Part 2: Gamify and Model
In Part 1, That Dirty Word: Practice, we talked about what practice means, what practice should include, and how to practice most effectively.
Today we talk about ways to keep practice engaging, creative and keep you all having fun.
Probably you are reading this because practice in your house is not fun, not a happy time, and you feel like you need either a lie-down or a large glass of wine afterwards. Or both.
Let’s pause for a minute and can you ask yourself, “Why do I not enjoy practicing with my child?”
Is there something specific or a root cause to this that you can jiggle out? Often, its because “my child makes a huge fuss and makes us both miserable” or something like that.

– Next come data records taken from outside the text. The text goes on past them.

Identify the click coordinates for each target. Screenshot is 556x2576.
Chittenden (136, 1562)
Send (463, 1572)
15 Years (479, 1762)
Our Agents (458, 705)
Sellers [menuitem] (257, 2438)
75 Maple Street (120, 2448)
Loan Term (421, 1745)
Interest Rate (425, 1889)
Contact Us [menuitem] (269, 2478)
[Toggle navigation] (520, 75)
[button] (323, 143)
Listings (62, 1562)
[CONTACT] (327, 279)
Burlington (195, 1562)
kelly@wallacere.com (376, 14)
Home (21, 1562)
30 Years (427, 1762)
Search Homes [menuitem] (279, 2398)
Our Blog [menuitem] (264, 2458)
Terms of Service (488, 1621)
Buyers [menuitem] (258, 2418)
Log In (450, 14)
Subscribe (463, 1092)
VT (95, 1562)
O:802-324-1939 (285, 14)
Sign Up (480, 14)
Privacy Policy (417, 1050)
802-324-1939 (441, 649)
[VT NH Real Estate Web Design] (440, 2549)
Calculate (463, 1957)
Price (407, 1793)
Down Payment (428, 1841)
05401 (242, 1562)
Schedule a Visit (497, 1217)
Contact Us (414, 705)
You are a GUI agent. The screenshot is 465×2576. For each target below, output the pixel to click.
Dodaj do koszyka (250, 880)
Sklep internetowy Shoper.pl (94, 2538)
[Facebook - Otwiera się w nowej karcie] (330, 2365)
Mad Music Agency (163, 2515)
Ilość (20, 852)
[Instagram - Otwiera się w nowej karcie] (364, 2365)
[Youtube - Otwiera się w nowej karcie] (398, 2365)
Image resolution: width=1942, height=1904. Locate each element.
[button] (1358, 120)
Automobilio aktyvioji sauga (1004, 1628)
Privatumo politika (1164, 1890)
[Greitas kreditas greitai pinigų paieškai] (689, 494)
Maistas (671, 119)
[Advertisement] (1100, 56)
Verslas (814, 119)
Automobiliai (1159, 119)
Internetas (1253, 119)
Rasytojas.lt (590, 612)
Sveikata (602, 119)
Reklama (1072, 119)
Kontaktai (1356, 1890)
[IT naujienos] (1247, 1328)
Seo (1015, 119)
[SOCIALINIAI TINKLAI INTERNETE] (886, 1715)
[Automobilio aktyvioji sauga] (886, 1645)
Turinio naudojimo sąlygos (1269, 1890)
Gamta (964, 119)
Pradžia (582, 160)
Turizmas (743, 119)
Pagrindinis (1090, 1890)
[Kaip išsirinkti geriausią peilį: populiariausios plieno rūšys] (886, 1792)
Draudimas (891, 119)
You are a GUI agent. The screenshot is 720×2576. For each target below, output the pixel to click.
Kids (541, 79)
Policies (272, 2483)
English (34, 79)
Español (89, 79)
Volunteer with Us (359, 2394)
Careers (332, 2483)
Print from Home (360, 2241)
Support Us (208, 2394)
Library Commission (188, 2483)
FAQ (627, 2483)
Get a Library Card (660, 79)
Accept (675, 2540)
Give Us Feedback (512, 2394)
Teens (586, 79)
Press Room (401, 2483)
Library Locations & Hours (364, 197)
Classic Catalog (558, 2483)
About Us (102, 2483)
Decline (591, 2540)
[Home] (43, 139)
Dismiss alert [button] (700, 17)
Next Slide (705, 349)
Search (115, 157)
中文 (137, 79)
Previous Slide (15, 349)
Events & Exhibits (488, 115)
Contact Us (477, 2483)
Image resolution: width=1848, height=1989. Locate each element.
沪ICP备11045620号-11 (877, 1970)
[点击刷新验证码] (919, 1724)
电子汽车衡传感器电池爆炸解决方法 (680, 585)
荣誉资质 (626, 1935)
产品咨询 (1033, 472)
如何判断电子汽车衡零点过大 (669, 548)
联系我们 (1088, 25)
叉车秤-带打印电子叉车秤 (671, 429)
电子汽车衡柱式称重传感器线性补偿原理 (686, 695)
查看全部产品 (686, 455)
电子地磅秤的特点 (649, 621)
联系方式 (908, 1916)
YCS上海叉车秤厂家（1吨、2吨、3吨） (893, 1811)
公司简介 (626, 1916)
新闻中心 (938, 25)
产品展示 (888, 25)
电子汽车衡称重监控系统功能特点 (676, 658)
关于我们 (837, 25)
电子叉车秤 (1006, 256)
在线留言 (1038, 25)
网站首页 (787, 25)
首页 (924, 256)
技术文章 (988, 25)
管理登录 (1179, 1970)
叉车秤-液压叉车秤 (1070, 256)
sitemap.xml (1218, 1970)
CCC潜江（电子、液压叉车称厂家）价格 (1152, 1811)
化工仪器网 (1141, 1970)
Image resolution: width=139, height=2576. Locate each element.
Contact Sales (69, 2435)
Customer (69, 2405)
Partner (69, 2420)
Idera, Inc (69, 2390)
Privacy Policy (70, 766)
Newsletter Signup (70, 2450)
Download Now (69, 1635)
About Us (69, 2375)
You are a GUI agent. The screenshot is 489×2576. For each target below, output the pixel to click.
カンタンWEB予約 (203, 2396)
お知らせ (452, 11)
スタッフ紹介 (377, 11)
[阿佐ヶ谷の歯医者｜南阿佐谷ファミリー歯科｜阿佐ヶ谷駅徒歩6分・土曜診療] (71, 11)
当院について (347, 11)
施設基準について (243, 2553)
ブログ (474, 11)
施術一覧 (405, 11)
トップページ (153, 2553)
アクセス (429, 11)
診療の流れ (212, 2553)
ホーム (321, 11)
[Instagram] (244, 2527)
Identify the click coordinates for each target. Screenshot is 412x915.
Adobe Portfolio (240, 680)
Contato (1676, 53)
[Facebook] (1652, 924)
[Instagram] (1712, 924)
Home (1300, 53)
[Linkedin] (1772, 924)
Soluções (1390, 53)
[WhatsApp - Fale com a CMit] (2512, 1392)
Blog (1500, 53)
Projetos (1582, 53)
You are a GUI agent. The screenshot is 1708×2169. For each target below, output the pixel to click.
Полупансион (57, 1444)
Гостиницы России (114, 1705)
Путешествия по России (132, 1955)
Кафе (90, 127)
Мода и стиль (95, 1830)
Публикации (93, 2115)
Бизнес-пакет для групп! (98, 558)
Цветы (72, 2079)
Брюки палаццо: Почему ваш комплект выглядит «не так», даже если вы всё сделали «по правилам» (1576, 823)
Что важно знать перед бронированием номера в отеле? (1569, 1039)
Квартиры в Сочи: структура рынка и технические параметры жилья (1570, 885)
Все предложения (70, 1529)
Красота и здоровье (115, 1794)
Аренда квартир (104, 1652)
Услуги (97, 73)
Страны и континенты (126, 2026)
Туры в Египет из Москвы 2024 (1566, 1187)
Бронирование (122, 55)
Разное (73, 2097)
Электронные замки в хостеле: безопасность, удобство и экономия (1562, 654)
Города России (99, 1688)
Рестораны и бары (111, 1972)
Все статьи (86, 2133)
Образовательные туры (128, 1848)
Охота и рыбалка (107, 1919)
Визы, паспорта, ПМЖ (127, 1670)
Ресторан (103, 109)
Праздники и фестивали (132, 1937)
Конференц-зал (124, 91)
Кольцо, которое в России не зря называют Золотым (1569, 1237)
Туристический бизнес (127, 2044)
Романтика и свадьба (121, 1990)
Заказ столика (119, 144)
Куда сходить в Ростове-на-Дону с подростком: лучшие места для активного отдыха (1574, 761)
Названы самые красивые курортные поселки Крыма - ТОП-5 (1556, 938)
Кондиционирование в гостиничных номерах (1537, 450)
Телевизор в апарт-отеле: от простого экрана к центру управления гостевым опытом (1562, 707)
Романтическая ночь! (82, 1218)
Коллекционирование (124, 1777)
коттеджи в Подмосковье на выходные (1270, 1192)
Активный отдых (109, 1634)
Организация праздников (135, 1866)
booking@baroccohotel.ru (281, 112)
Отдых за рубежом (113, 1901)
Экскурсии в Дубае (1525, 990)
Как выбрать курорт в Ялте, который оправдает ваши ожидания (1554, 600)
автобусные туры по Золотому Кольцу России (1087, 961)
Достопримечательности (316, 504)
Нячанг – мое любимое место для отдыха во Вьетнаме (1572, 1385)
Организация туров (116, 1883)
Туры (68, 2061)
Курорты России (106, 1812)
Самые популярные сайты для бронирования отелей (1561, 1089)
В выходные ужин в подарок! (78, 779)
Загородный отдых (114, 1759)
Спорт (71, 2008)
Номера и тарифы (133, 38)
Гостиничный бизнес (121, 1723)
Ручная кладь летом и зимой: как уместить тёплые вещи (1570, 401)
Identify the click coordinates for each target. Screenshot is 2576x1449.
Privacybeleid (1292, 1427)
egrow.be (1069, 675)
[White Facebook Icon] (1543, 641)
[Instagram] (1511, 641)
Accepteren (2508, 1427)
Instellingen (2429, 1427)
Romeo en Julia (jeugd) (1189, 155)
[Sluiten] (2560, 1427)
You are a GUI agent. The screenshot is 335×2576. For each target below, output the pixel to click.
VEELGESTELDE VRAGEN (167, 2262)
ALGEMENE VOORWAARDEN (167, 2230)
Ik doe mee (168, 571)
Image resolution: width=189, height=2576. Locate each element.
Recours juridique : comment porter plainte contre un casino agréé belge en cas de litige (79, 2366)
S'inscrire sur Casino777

Let’s downshift a few times and put ourselves into a child’s perspective. What do children LOVE to do? Play and imitate. Contrary to popular belief, it is not temper tantrums.
To invite children into a happy practice space and to leave having enjoyed it and learned something, we need to do two things: gamify practice and model positive behaviour and emotion.
This term is rather new, and it came with the advent of video and computer games. If you were or are a gamer, consider how addicting “leveling up” and acquiring new skills and items within the game is. For those of you who don’t game, it is VERY addicting, and VERY fun.
What would our practices look like if we did this while practicing?
Like I said in Part 1: That Dirty Word: Practice, this kind of practice is not easy. It’s not a set up-check out process, it’s a focus and achieve process. We need to think in the long-term to successfully gamify music. Figure out the end goal and decide what you need to do to get there.
But it is simple. All you need is a some creativity, some humility and a bit of patience.
Start by identifying steps within the larger skill that can be broken down into games. Keep it short and sweet, too many steps makes it look like you’re never going to level up!
Here are some other suggestions to sweeten the practice:
Repetitions are a foundational principle of learning anything. Counting them creatively helps shorten the time you spend thinking about those repetitions. Try keeping track with chocolate chips (make sure to eat them at the end of the practice!), an abacus, play each repetition to a different person, window, pet, direction, place a Lego block on a structure for each repetition, or write a line of a story per repetition.
Practice in a different area (some like consistency in location, do this if your child gets bored).
Have a different theme every day (Dinosaurs! Beautiful sound! Bunnies! Marshmallow fingers!). Come in costume.
Invite a friend or family member (like a grandparent) to sit and listen to the practice.
Take a time-capsule video and watch together a few days or weeks later to see the progress.
Colour in a colour-by-number area per item or day practiced.
Make up games or stories to go along with tasks.
Bring a favourite toy to practice and include it in the tasks.
But gamifying practice will do nothing if you’re still not having fun. Fun = smiles and laughter.
Does your child’s practice unfold like a textbook? Is there anything that is engaging or inviting for children? Do you smile while your child practices?
Maybe you’ve never thought that practice could include smiling. That is perfectly normal, and you’re not alone. The word “practice” doesn’t exactly trigger “fun”.
Now here’s some hard love. Just because you think practice should go a certain way, doesn’t mean your dear child will agree with you. They are their own person and they have their own opinions, thoughts and emotions. Just because they whine and refuse to practice doesn’t mean you need to hate music lessons. As the parent, you get to choose when to practice, and you get to choose your emotions relating to music lessons. Their journey does not reflect on you as a parent, you are free to make your own choices and your child is free to make their own. You can choose to enter the practice time and space with positivity and energy, or you can choose to mirror your 6 year old’s temper tantrum back to them.
As the practice parent, if you are engaged and having fun, your child will be engaged and having fun. Your child will see you having fun and enjoying practice, and start to believe it is actually fun!
Practicing does not always have to be serious, practicing can be refreshing and exhilarating, and even enjoyable. Why do we do this? To nurture and cultivate a life-long love of music in our children’s lives.